**PROVIDED TEXT**:
START

Re: [Flightgear-devel] Color-shifts for textures

2013-01-27 Thread Mathias Fröhlich

Hi Stuart,

On Wednesday, January 23, 2013 21:52:49 Stuart Buchanan wrote:
 The current proposal that Thorsten and myself have been thinking about
 is that all of this is optional on the quality slider on the rendering
 dialog.  So
 we absolutely will be supporting both, and users can balance frame-rate
 against eye-candy, as they do today.
 
 Nevertheless, we obviously want to be as efficient as possible, and
 personally speaking I have insufficient knowledge of modern graphics
 pipelines to know where the bottlenecks reside.
 
 Does that address your concerns?

This kind of answer is the one that I expected to get at some point.

Generally, I think that the major point in our kind of application gets lost.
Think about the type of technology and why we are using this type of 
technology. We do currently use a rasterizer based approach which is delivered 
with hardware acceleration by either OpenGl or DirectX. And I think the reason 
we are doing this is that we reach the speed required for realtime 
simulations. REally if you are interrested in nice pictures no matter how long 
it takes, there are really convincing techologies out there. Global lighting 
integral equations give the most convining and most expensive pictures. Then 
ray tracing like approaches get more and more interresting as they can deliver 
great pictures down in the seconds range. At least for inside scenes and with 
a bunch of gpu's doing compute work. Outside ones are still much more 
problematic.
Then there is that faky rasterizer based approach. That one has a lot of 
downsides but this is still the only aproach that can deliver pictures at 
deterministic 60 hz - if the renderer is not being crippled to be slow. At 
least some of the flightgear users need stable framerates over a not so small 
amount of screens. These might be genlocked to have a common buffer swap. So, 
you need some headroom if you do not want a missed frame everery second or so.
Really: speed is the only reason not to use something that gives way better 
pictures by itself.

If the priority is too much shifted on pretty pictures then it's better to 
look at a different project out there.

That does not mean that it's impossible to render nice frames with a 
rasterizer. And there is a lot of technology out there which enables this 
great faky pictures where you do not recognize that its so faky.

But what I saw lately - especially from this finish guy - is noting close 
there. He is extremely loud, argues with 'works for me' like arguments and 
does not listen to suggestions that would guide in a better direction.
Let's take the uebershader like approach.That's really one of the worst ideas 
that you can have gpu wise. There are a lot of if's that are impossible to be 
optimized out since these are runtime configurable by a lot of uniforms. And 
thats actually the second bad point in this approach. So, just looking at the 
problem it must be clear that this is a not so good idea. Sure from a 
softwareengineering point of view having a configurable shader seems good. But 
for the purpose of having a fast renderer it is not - and remember if you are 
interrested in nice pictures at any (performance) price use an other 
technology. For our type of application, speed matters.

END

**WHAT IS NEEDED**:
Print the part of the message about color shifts for textures starting at "That does not" and ending at "its so faky.". The lines are separate material with no connection to the message.

**DATA ENTRIES**:
START

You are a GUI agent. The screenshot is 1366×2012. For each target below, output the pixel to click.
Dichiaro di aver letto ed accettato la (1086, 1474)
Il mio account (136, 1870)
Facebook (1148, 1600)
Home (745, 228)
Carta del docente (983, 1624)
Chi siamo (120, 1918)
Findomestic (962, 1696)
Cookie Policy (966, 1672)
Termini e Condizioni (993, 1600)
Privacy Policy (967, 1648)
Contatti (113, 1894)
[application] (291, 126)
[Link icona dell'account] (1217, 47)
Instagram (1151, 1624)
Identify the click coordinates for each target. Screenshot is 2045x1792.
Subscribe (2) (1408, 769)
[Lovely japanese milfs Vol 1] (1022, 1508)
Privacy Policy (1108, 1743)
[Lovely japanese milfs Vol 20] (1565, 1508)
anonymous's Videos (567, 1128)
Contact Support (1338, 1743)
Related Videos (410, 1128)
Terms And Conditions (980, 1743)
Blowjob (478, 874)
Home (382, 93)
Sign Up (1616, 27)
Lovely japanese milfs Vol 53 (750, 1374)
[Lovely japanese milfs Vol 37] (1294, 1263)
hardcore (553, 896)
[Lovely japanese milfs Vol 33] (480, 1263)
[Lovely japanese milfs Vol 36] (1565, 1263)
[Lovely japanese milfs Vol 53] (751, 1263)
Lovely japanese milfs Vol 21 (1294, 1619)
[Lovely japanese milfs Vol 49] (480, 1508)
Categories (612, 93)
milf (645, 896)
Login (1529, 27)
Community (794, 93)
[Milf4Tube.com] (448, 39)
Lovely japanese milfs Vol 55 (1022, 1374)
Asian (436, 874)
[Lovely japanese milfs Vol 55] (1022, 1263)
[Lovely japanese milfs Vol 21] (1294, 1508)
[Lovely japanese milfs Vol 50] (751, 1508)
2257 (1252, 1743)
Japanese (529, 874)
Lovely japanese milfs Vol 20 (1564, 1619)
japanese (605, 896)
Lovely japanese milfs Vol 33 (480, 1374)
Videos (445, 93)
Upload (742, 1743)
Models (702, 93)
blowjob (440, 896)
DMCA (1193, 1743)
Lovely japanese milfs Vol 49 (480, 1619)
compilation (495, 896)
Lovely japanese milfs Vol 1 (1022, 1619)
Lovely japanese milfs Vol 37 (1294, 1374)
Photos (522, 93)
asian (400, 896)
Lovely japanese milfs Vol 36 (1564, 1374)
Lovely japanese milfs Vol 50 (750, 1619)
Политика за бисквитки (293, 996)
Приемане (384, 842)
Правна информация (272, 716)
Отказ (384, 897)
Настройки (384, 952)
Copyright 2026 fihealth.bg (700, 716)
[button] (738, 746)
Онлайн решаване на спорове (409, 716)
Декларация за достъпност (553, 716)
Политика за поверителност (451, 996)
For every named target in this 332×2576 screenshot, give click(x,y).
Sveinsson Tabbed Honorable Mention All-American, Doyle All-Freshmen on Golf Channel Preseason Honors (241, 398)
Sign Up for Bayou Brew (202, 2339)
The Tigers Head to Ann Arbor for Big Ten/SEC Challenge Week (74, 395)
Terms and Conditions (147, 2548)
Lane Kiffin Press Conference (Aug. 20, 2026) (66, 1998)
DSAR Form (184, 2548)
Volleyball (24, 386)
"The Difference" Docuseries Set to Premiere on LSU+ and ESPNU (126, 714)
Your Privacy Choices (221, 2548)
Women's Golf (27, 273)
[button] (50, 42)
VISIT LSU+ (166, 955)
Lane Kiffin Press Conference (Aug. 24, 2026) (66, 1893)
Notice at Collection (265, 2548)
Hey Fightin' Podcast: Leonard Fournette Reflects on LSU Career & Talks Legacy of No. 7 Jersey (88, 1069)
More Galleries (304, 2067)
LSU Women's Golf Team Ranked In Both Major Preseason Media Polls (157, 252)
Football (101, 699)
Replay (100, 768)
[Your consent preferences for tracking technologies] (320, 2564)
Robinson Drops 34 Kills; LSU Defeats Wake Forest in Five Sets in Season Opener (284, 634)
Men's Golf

END

**WRITTEN RESPONSE**:
That does not mean that it's impossible to render nice frames with a 
rasterizer. And there is a lot of technology out there which enables this 
great faky pictures where you do not recognize that its so faky.